Post by Snoredog » Sat Oct 18, 2008 6:43 pm

OutaSync wrote:My leak line looks good, but it says 56.1 and I usually have around 39 with the same mask. Why the big difference? I pushed inthe HH as far as it would go, it was a very tight fit. I think the sounds that kept me awake were the differences in pressure with every breath. It wasn't smooth and steady like my Auto M. It was a hard push and then a sudden drop. Wouldn't a difference between EPAP and IPAP Min of 2 be more comfortable?

These charts don't show centrals, either, right? It looks to me as though the Hyponeas occurred in the middle of the rise inpressure, maybe caused by the rise? The alarm was set to go off after 30 seconds of not breathing and it went off 3 times. I will turn that off, it was annoying.
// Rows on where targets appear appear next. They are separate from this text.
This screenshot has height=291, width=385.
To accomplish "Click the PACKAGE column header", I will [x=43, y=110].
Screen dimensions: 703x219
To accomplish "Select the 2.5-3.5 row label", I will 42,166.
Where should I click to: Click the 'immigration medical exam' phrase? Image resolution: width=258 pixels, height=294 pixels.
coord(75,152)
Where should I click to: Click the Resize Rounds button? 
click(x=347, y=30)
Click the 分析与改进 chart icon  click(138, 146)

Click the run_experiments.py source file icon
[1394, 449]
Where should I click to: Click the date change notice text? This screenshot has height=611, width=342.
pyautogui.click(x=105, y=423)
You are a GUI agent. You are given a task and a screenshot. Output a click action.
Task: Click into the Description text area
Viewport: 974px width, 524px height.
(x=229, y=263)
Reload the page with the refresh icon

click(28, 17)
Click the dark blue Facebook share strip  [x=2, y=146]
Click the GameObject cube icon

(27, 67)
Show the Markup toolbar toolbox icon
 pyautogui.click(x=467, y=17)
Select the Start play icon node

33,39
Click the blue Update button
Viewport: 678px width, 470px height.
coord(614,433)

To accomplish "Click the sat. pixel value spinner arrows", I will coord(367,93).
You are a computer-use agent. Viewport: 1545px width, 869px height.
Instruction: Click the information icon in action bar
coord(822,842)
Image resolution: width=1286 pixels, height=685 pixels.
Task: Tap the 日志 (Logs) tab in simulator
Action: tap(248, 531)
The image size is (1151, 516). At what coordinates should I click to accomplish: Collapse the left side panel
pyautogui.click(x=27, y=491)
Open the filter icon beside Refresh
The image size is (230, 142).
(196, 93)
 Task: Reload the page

I'll try to get some sleep tonight so we can have better data. That was a very rough night. I had some very bad nights when I was first on CPAP, too. Had a real hard time getting used to all of this stuff.

Bev
My opinion:
actually your report don't look all that bad, even with those initial settings you are at 99% Patient initiated breaths and that is what you want 100% even better. That machine is going to be more noisy than your M.

Um the Activa mask?......well not a great mask to use (in my opinion, bellows softens machine response too much). You should try your Soyala I bet you get better results.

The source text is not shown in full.